Art historian Meyer Schapiro offers a fascinating interpretation of this particular painting, a wonderfully geological one. He writes,
Instead of suspending the observer above the valley, [Cézanne] places between him and the main object an abyss, the quarry across whose void he views the opposite rocks and the rising peak. In this process, the landscape itself has become dramatic, filled with striving, titanic energies; but these are outside the spectator's realm, beyond approach. The mountain, like a heroic sculpture, is set on a gigantic pedestal of rock enclosed by trees. One side rises in a sheer unbroken slope, the other, a strangely animated line, changes its course in several abrupt breaks. For the first time we see the peak as a personal object with a distinct profile, or with two sides, like a human face. It has lost the old classic symmetry and has become a complex, dynamic form. At the same time, its elevation, its strained upward movement, is more pronounced because of its position in space – close to the upper edge of the canvas and directly above the vertical walls of the quarry. There is no broad horizontal plane, no immense platform of earth, to tranquillize the natural pyramid, but a deep vertical cleft at its convex base, splitting the quarry wall in two and marked by unstable, tilted trunks, adds to the restless effect in this setting of great pressures and heat. [as quoted at the WebMuseum, Paris – link here]
Striving, titanic energies. Unstable, tilted. Great pressures and heat. Look closely at the mountain, Cézanne has painted the slope as sharp V-shaped folds. Beautiful.

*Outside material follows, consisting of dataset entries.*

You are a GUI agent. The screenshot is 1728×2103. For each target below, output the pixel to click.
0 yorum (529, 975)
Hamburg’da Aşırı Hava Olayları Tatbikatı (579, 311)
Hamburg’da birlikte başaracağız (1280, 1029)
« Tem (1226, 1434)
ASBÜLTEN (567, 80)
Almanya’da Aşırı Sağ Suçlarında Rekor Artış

And finally, from Cézanne himself:
In order to paint a landscape well, I first need to discover its geological structure. . . . I come face-to-face with my motif; I lose myself in it . . . gradually the geological structures become clear to me, the strata, the main planes of my picture, establish themselves and mentally I draw their rocky skeleton . . . . Everything steadies into place. . . . Red earth masses emerge from an abyss. [as quoted in Cézanne and Provence, p. 176]

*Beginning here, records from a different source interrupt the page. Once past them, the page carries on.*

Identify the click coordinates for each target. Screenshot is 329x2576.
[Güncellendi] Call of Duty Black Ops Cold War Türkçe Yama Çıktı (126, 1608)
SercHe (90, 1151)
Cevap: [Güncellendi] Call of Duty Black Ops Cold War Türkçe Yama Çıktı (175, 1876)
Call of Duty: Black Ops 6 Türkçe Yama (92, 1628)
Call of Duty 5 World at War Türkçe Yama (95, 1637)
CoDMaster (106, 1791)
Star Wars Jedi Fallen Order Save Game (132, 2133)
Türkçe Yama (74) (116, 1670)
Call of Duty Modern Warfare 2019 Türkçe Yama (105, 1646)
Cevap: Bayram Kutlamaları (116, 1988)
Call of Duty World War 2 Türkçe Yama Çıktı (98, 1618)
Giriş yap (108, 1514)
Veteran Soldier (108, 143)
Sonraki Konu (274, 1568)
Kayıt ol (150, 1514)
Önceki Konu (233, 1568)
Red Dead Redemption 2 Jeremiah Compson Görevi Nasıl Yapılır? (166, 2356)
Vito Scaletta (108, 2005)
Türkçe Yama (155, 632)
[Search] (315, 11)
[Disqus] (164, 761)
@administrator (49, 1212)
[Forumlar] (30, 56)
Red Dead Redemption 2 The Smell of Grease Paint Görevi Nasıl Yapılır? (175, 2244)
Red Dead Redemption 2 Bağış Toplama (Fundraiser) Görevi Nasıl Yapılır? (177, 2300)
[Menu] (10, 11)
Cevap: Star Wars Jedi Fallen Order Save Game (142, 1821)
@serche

And Then A Bit More Came Into View

After putting up this post yesterday, I came across more wonderful confirmation of what I was coming to understand about Cézanne. For much of the year, some museum goers in England and the U.S. had an opportunity to view a very interesting exhibit exploring Darwin’s influence on the arts. Entitled Endless Forms: Charles Darwin, Natural Science and the Visual Arts, it showed at the Yale Center for British Art (New Haven, Connecticut) earlier this year and just closed at The Fitzwilliam Museum (Cambridge, England – link here). I was bowled over to see that the exhibit devoted an entire section to "Darwin and Impressionism." Of Cézanne, the exhibit’s materials on the Fitzwilliam site state: “In the 1860s, one of Paul Cézanne’s closest friends was Antoine-Fortuné Marion (1846-1900), an aspiring painter who turned to paleontology and later became one of France’s leading Darwinists. Cézanne’s fascination with the rock formations and ancient cultures of Provence owed much to Marion’s Darwinian notions and his fossil discoveries in the region of Mont Sainte-Victoire.” Among the works featured is Cézanne’s Rocks (circa 1867-70, the painting can be seen at the link here). This painting, according to the museum's materials, shows that: “Cézanne’s view of the Provencal landscape was coloured by an awareness of the events in geological time that had shaped it. In this view of rock formations in his native Provence, Cézanne is careful to record one of the geological peculiarities of the area: the brown sandstone that has been weathered into round, boulder-like formations.”


Source

All images of Cézanne paintings posted here were found at the WebMuseum, Paris – link here.

2 comments:

  1. "...One side rises in a sheer unbroken slope, the other, a strangely animated line, changes its course in several abrupt breaks. For the first time we see the peak as a personal object with a distinct profile, or with two sides, like a human face. It has lost the old classic symmetry and has become a complex, dynamic form."

    Mount Rundle!

    http://en.wikipedia.org/wiki/File:MountRundle.jpg

    --Howard
    Calgary, Alberta, Canada

    ReplyDelete
  2. Perfect fit to another mountain made of limestone.